Quantitative proteomic analysis of trypsin‐treated extracellular vesicles to identify the real‐vesicular proteins

Extracellular vesicles (EVs) are nano‐sized vesicles surrounded by a lipid bilayer and released into the extracellular milieu by most of cells. Although various EV isolation methods have been established, most of the current methods isolate EVs with contaminated non‐vesicular proteins. By applying the label‐free quantitative proteomic analyses of human colon cancer cell SW480‐derived EVs, we identified trypsin‐sensitive and trypsin‐resistant vesicular proteins. Further systems biology and protein–protein interaction network analyses based on their cellular localization, we classified the trypsin‐sensitive and trypsin‐resistant vesicular proteins into two subgroups: 363 candidate real‐vesicular proteins and 151 contaminated non‐vesicular proteins. Moreover, the protein interaction network analyses showed that candidate real‐vesicular proteins are mainly derived from plasma membrane (46.8%), cytosol (36.6%), cytoskeleton (8.0%) and extracellular region (2.5%).
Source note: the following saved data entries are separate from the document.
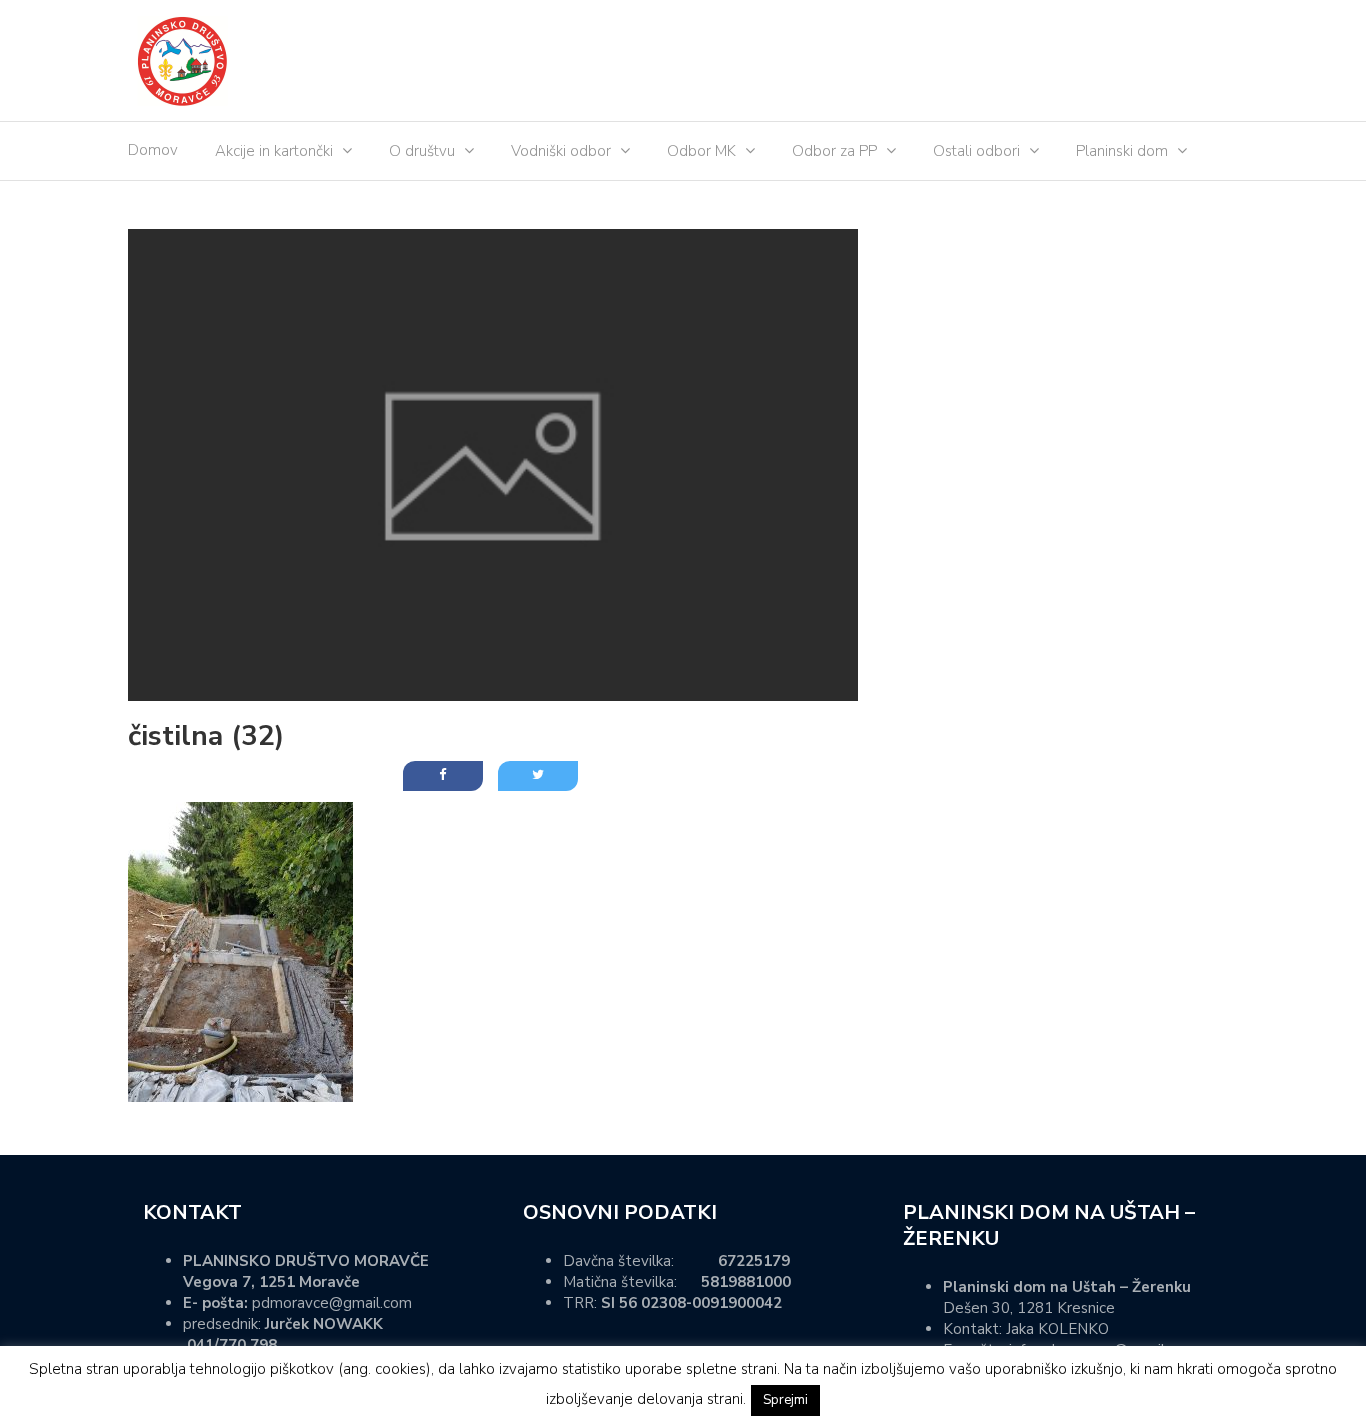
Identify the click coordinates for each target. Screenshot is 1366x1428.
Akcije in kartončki (274, 151)
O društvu (422, 151)
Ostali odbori (976, 151)
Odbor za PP (834, 151)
On the other hand, most of the contaminated non‐vesicular proteins derived from nucleus, Golgi apparatus, endoplasmic reticulum and mitochondria. In addition, ribosomal protein complexes and T‐complex proteins were classified as the contaminated non‐vesicular proteins. Taken together, our trypsin‐digested proteomic approach on EVs is an important advance to identify the real‐vesicular proteins that could help to understand EV biogenesis and protein cargo‐sorting mechanism during EV release, to identify more reliable EV diagnostic marker proteins, and to decode pathophysiological roles of EVs.